I risultati di questo studio rappresentano la prima dimostrazione che è possibile riparare il cuore di un animale di grossa taglia sfruttando gli stessi meccanismi con cui rigenera spontaneamente il cuore dei pesci e delle salamandre. Il cuore del maiale è molto simile a quello umano dal punto di vista delle proprietà anatomiche e fisiologiche, facilitando quindi il trasferimento di questi risultati ai pazienti.
«Analizzando molte specie animali diverse, abbiamo trovato un piccolo frammento genetico che spinge le cellule del cuore a dividersi. Lo abbiamo somministrato ad alcuni maiali dopo un infarto e abbiamo notato un ritorno alla normalità, almeno temporaneamente» spiega Giacca. Le salamandre hanno la peculiarità di far ricrescere gli organi perduti.
«Una specie di pesci detta zebrafish, dopo un danno cardiaco, resta immobile per alcuni giorni.

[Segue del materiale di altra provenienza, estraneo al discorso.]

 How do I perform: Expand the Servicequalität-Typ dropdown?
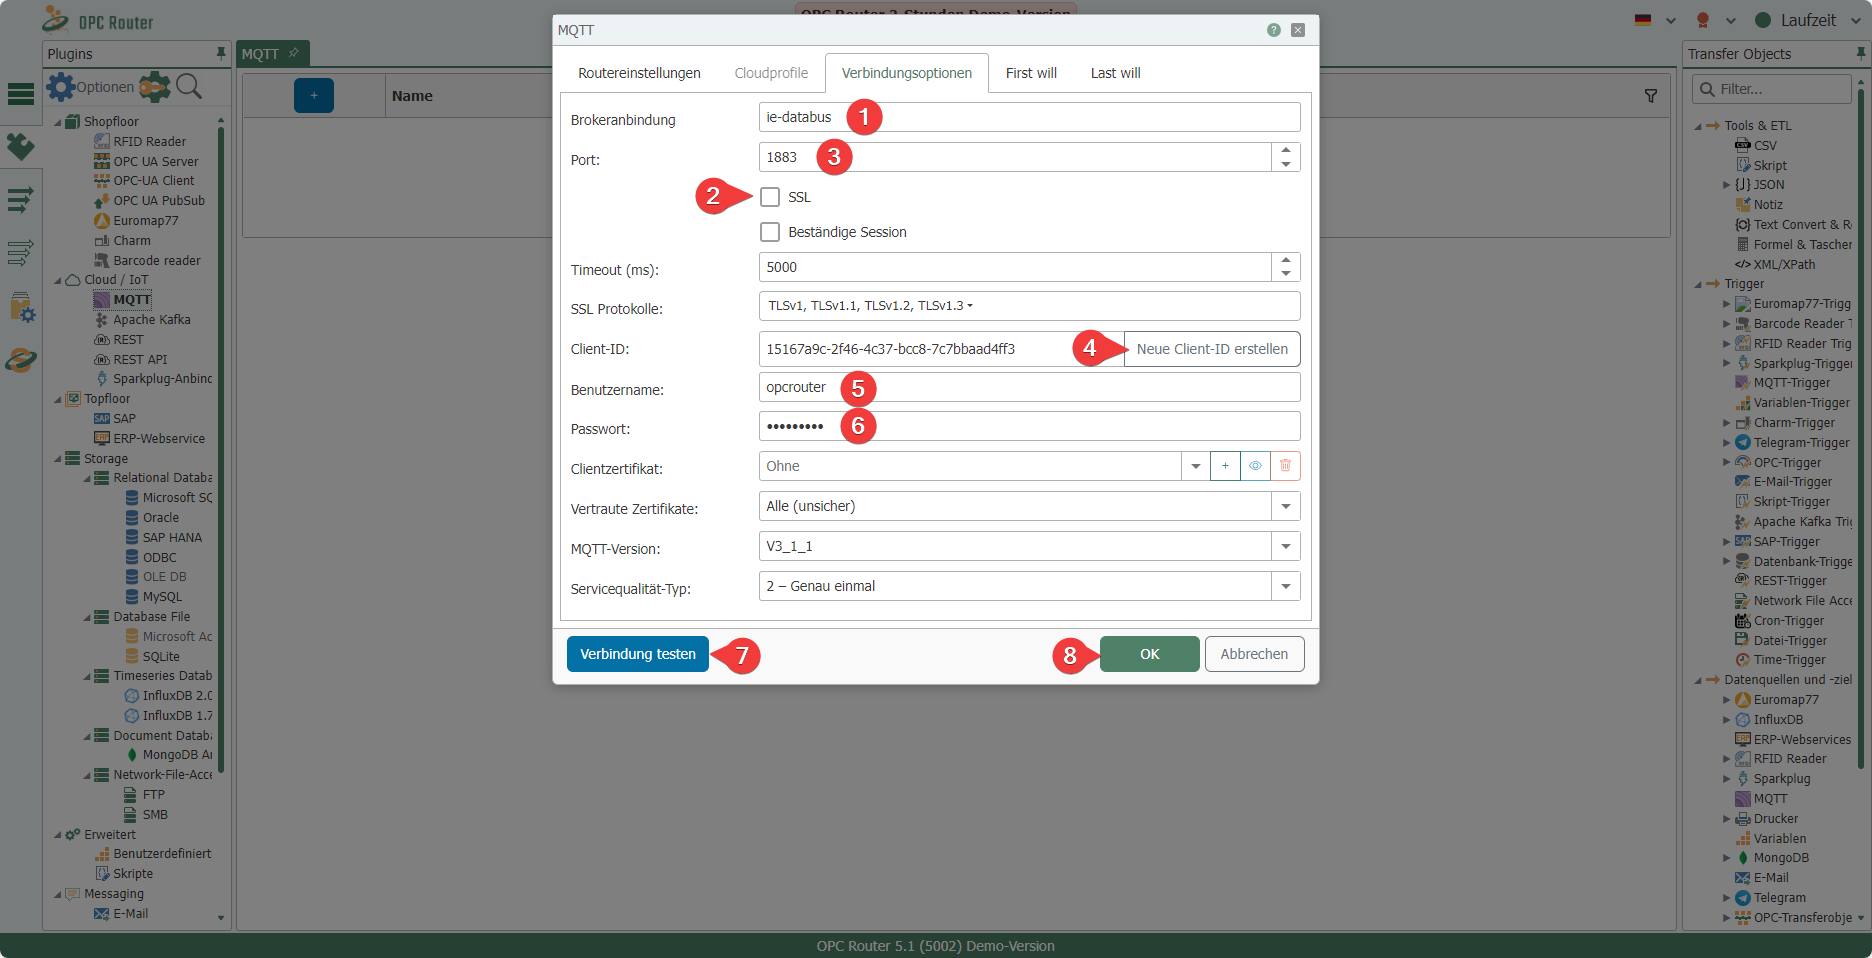tap(1285, 586)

Poi riprende a nuotare normalmente. Il suo cuore nel frattempo si è rigenerato», racconta il ricercatore.
Una sperimentazione clinica ancora da collaudare
«Ci vorrà un po’ di tempo prima poter iniziare la sperimentazione clinica utilizzando questa nuova terapia – spiegano Mauro Giacca e Fabio Recchia – Il trattamento finora è stato condotto utilizzando un virus modificato per veicolare le molecole di RNA all’interno delle cellule del cuore, ma questo non consente di controllare in maniera precisa il dosaggio, causando effetti indesiderati a lungo andare. Dobbiamo imparare a somministrare l’RNA come fosse un farmaco sintetico; sappiamo già che è possibile, perché abbiamo già visto che funziona nei topi».

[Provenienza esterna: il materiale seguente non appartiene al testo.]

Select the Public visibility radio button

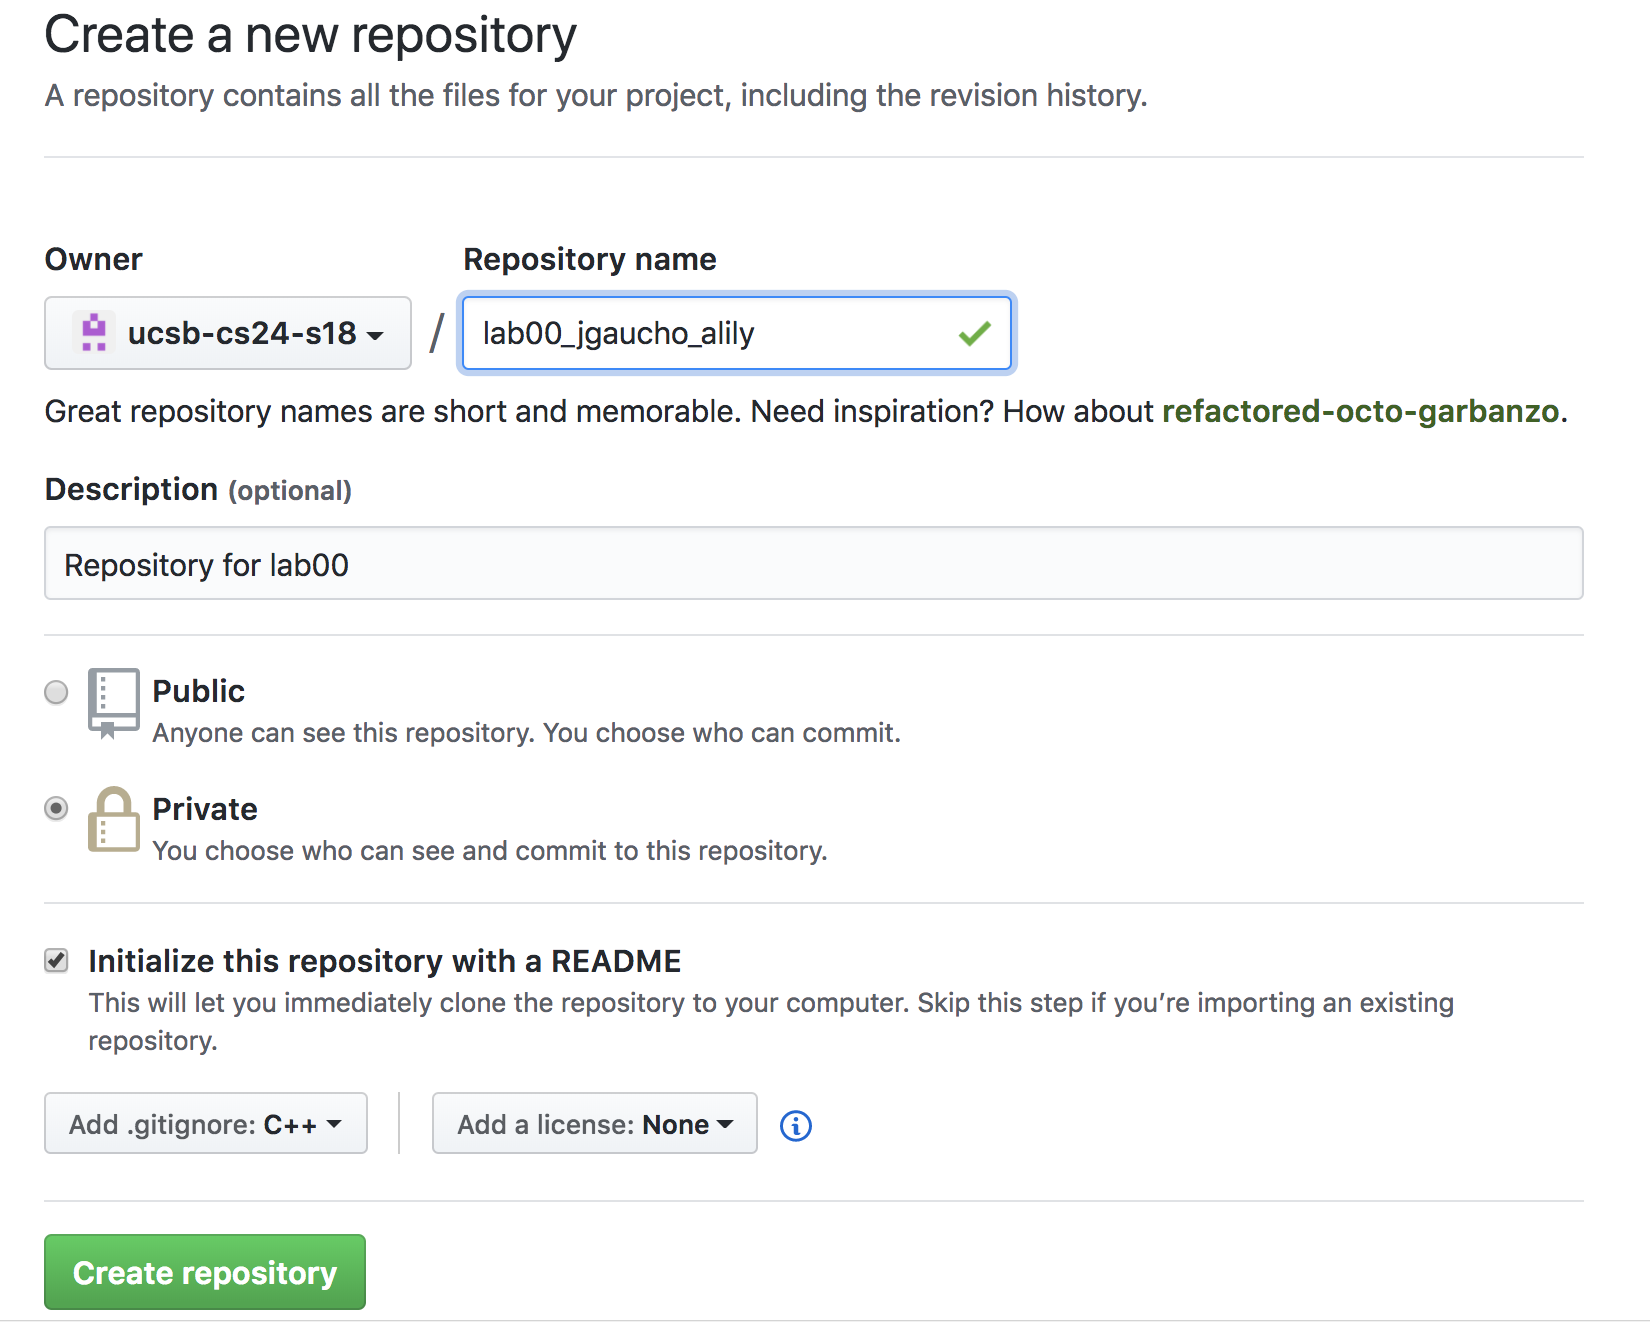click(56, 691)
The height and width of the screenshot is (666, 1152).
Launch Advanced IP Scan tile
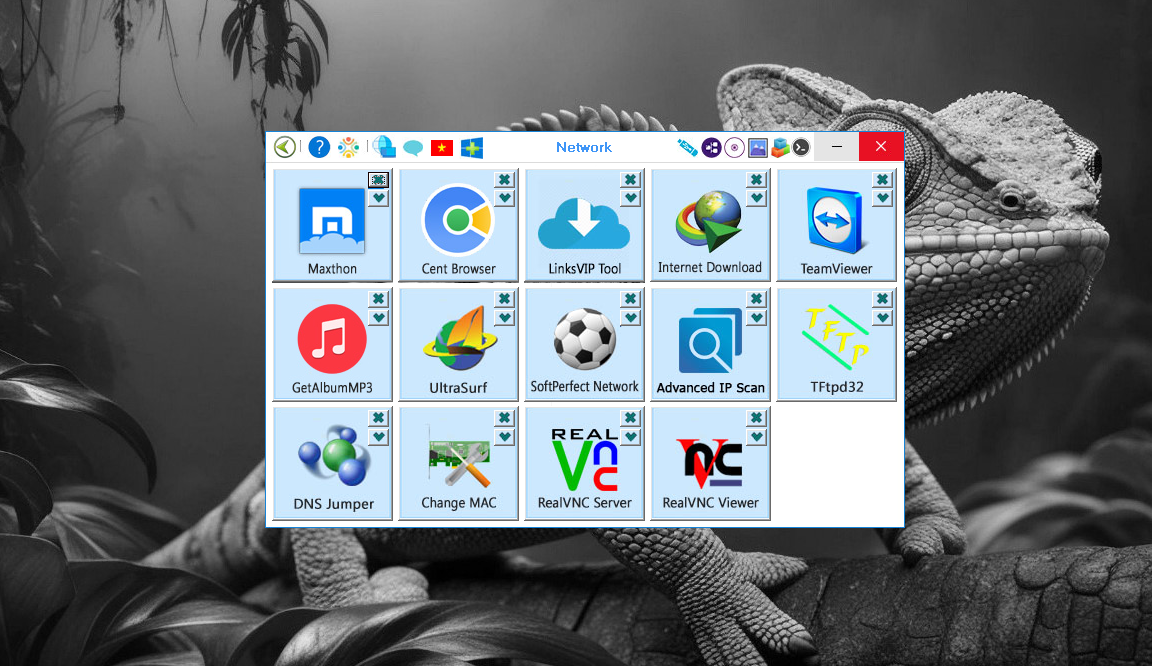click(x=710, y=346)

Il microRna-199 è una piccola molecola che viaggia attorno alla doppia elica del Dna, accendendo e spegnendo geni, indicando quali e quante proteine devono essere prodotte per il buon funzionamento delle cellule. «E' presente in moltissime specie animali, segno che l'evoluzione lo considera uno strumento importante» spiega Giacca. «Ma non si trova nel cuore. Noi lo abbiamo inserito nell'organo dei maiali con un intervento chirurgico, usando dei virus per recapitarlo all'interno delle cellule». Se l'infarto aveva danneggiato una certa porzione del muscolo cardiaco, la somministrazione del micro-Rna riparatore è avvenuta nella regione che circondava questo danno: una zona grigia in cui si alternano cellule morte e ancora vive. «Sappiamo che le cellule del cuore sono restie a dividersi, ma dopo il nostro intervento abbiamo visto che quelle rimaste vive si sono moltiplicate, rigenerando l'organo danneggiato».

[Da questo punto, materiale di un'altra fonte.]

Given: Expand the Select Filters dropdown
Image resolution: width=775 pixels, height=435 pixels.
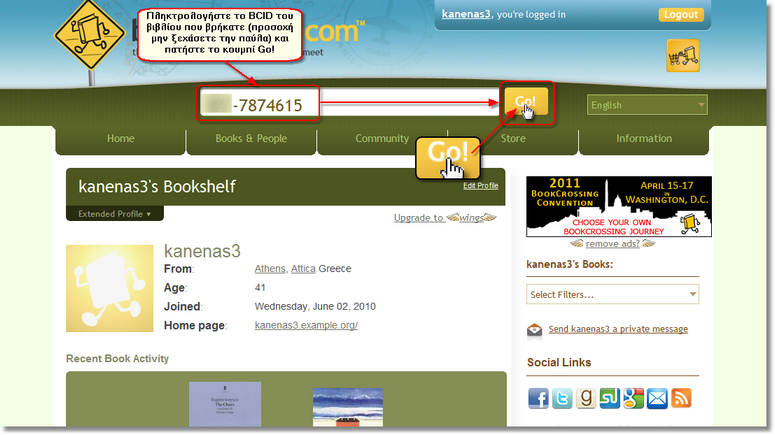Looking at the screenshot, I should click(x=612, y=294).
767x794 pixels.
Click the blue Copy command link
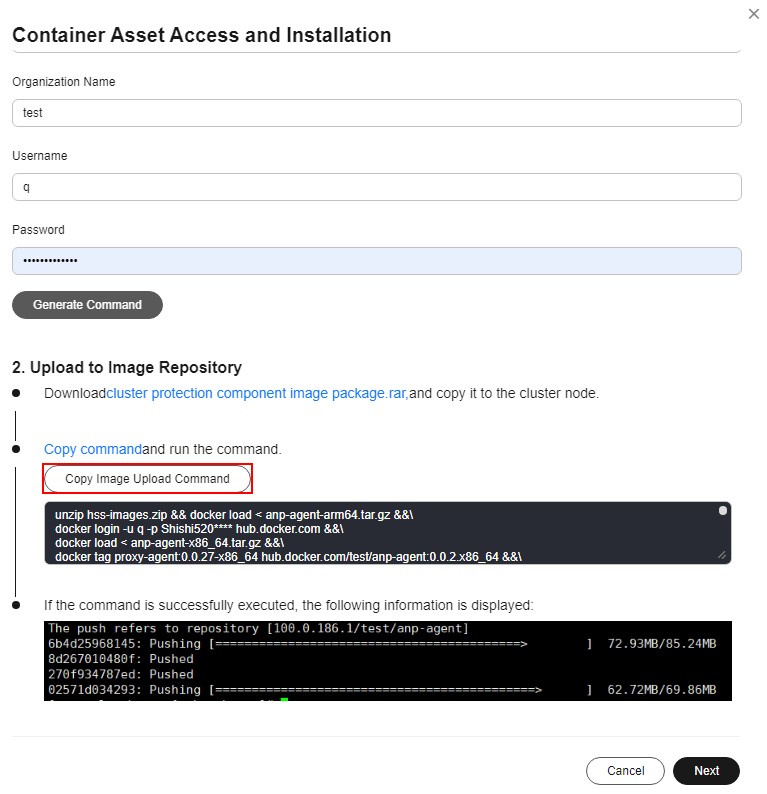[93, 449]
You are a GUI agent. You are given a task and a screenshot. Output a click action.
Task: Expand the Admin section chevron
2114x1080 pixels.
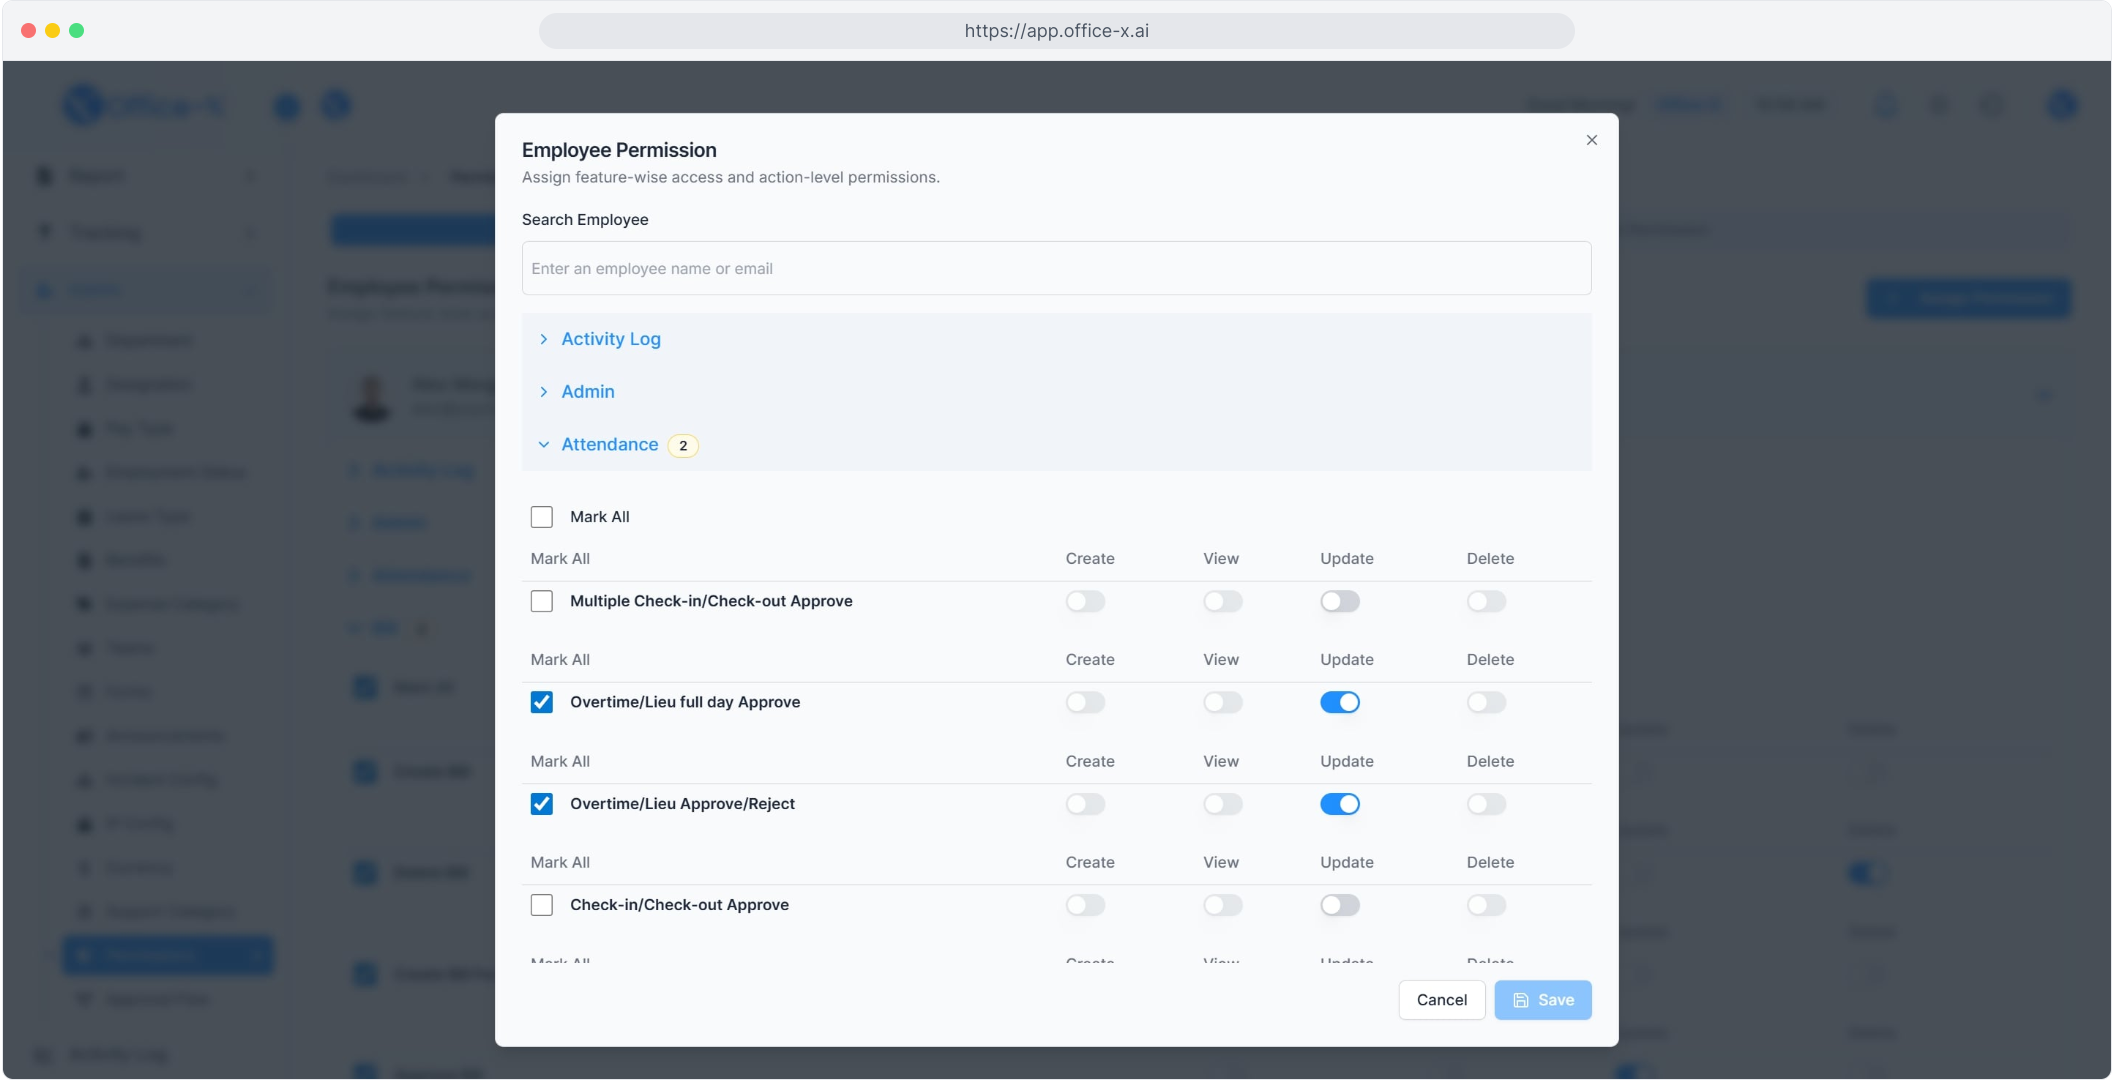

Tra i sogni di Giacca, c'è «una terapia che venga somministrata al paziente un paio di giorni dopo l'infarto, quando già ha iniziato a formarsi la cicatrice, usando un catetere anziché intervenire con la chirurgia. La giusta dose di micro-Rna, iniettata in questa fase ai margini della zona danneggiata, dovrebbe dare i migliori risultati».
I postumi degli infarti o anche solo l'invecchiamento della popolazione fanno sì che 23 milioni di persone nel mondo soffrano di scompenso cardiaco.
La speranza, ora, è che tali sperimentazioni possano essere un nuovo punto di partenza nel settore della cardiologia, dopo le ricerche infruttuose sulle staminali del cuore.